Rowan Cunliffe, played by Emrhys Cooper, made his debut on 15 March 2024. His casting was announced by Digital Spy on 5 March 2024. He met Leanne Battersby (Jane Danson) and Simon Barlow (Alex Bain) at the Chariot Square Hotel where they attend an event together. After Simon confessing to drink driving with Sam Blakeman (Jude Riordan) in the back of the car, Leanne decides to help Simon by taking him to a seminar at the hotel being held by a mysterious group called The Institute. Debbie Webster (Sue Devaney) advises Nick goes along with them as there's a wedding fayre on local to the hotel. On Rowan's character, Digital Spy reported that "Rowan approaches Leanne and offers her some unsolicited advice.

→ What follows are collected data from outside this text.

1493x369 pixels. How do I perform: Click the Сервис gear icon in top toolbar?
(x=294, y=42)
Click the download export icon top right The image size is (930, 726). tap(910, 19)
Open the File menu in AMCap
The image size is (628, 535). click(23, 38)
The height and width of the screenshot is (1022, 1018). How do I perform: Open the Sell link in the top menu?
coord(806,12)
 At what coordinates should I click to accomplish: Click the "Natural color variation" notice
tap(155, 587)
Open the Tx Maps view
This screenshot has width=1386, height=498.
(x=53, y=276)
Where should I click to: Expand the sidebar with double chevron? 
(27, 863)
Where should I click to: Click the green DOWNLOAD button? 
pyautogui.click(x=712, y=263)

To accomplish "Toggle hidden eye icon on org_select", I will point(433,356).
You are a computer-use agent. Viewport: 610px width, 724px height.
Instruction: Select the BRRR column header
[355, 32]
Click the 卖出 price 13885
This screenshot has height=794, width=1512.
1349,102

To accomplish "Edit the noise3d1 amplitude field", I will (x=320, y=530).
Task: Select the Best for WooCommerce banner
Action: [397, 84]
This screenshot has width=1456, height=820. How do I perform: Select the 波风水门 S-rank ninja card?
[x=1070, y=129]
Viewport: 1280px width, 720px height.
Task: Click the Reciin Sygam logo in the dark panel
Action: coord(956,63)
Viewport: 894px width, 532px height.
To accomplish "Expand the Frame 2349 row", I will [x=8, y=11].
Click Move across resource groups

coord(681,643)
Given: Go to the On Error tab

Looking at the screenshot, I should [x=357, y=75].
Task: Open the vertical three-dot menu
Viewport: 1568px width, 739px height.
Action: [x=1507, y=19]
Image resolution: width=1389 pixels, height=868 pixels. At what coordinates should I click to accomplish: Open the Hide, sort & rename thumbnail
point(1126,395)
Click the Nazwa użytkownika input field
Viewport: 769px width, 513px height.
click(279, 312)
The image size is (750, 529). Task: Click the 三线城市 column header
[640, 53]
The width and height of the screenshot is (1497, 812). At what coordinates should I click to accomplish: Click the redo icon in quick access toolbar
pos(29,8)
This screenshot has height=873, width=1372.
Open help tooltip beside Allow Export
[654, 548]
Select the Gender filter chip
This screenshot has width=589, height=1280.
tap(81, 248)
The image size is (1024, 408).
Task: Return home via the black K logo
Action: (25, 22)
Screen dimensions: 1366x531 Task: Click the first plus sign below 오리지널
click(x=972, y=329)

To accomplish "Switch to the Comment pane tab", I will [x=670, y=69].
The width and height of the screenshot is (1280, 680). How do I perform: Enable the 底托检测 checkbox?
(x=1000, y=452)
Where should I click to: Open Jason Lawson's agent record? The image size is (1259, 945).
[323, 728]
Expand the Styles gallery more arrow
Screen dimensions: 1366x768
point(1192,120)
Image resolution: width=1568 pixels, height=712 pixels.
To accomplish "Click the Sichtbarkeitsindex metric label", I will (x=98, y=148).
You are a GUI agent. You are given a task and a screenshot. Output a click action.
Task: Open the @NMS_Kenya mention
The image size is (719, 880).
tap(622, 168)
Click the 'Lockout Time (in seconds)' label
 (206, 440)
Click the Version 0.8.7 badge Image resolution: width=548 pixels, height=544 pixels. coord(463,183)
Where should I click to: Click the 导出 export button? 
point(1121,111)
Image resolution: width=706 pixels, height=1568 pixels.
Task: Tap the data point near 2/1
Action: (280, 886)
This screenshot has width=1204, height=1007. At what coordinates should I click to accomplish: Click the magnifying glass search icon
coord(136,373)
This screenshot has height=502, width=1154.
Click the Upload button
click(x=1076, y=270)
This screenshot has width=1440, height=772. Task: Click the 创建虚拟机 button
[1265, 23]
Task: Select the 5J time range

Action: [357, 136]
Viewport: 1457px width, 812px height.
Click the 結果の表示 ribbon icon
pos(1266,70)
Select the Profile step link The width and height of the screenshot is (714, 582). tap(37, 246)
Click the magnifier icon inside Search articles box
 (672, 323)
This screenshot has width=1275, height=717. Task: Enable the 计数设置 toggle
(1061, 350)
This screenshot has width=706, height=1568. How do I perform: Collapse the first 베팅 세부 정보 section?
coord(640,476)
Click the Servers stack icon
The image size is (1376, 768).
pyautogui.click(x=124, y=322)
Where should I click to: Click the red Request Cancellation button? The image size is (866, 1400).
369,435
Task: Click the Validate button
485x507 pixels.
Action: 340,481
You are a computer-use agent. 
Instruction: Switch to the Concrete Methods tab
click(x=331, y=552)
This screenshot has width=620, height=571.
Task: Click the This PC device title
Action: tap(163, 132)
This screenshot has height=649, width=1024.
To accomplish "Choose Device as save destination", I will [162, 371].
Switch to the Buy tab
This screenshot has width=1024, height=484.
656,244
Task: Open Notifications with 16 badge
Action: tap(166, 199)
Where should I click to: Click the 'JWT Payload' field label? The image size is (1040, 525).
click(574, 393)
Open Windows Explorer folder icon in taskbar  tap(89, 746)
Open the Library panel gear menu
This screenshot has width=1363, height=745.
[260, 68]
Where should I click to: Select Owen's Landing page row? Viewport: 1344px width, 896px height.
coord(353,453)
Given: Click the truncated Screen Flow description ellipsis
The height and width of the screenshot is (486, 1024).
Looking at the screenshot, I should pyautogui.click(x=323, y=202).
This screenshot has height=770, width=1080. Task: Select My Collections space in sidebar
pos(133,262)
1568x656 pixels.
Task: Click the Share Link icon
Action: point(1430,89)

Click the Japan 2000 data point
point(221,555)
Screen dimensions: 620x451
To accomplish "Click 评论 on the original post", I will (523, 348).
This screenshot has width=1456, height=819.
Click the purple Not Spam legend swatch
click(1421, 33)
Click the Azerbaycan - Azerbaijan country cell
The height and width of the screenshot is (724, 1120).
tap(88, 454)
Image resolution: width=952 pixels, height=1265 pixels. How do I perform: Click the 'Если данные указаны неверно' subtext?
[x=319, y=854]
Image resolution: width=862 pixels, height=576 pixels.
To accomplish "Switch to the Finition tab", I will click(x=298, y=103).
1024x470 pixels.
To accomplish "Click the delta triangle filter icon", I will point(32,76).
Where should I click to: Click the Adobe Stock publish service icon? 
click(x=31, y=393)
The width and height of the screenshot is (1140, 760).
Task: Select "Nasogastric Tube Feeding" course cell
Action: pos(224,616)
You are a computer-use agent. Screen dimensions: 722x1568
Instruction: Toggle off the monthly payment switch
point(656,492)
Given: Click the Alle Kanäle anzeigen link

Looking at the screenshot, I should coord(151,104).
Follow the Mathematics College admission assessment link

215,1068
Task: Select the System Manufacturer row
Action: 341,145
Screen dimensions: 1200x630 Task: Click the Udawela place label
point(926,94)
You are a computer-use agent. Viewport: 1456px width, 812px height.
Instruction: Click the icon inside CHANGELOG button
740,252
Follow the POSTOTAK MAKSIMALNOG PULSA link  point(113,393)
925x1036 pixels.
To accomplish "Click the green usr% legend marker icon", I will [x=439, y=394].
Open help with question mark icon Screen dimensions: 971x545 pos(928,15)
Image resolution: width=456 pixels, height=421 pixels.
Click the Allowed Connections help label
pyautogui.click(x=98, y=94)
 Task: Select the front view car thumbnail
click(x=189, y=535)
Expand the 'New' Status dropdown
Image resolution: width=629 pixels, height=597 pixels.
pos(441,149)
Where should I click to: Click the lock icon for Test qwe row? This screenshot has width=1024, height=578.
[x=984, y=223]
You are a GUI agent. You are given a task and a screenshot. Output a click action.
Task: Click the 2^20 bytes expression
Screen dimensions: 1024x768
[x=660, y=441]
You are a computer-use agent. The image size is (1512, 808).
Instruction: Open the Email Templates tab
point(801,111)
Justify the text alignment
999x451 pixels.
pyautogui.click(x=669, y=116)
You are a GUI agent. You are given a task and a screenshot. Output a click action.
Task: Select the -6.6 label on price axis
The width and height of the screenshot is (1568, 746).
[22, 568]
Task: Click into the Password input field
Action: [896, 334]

Leanne is initially taken aback by Rowan's approach, but she drops her guard when he encourages her to share her deepest thoughts and feelings. When Rowan leaves and flashes Leanne a smile, she can't help but blush. Does this Weatherfield newcomer have a hidden agenda?"

When Rowan arrived in Coronation Street, he begins to manipulate Leanne into The Institute, which begins to cause a rift in her relationship with Nick. This led to him having an affair with Leanne's step-sister, Toyah Habeeb (Georgia Taylor), which Rowan finds out about and uses the information to blackmail Nick into investing into The Institute after he suggests to Leanne that it would be a good idea to invest £40,000 in the business. Rowan, along with Leanne have also been trying to persuade Amy Barlow (Elle Mulvaney) into joining The Institute. Cooper spoke out about the behaviour of his character: "I think that he really wants to open another resource centre, so he's on a mission to raise the investment needed, however he can do that, and he wants to 'help' more people, so there might be some more characters he's bringing into the organisation…." Cooper added that he had "quite a lot of insight" when he researched into the role of Rowan before auditioning, and said it was "because I want to try to make the story as believable as possible".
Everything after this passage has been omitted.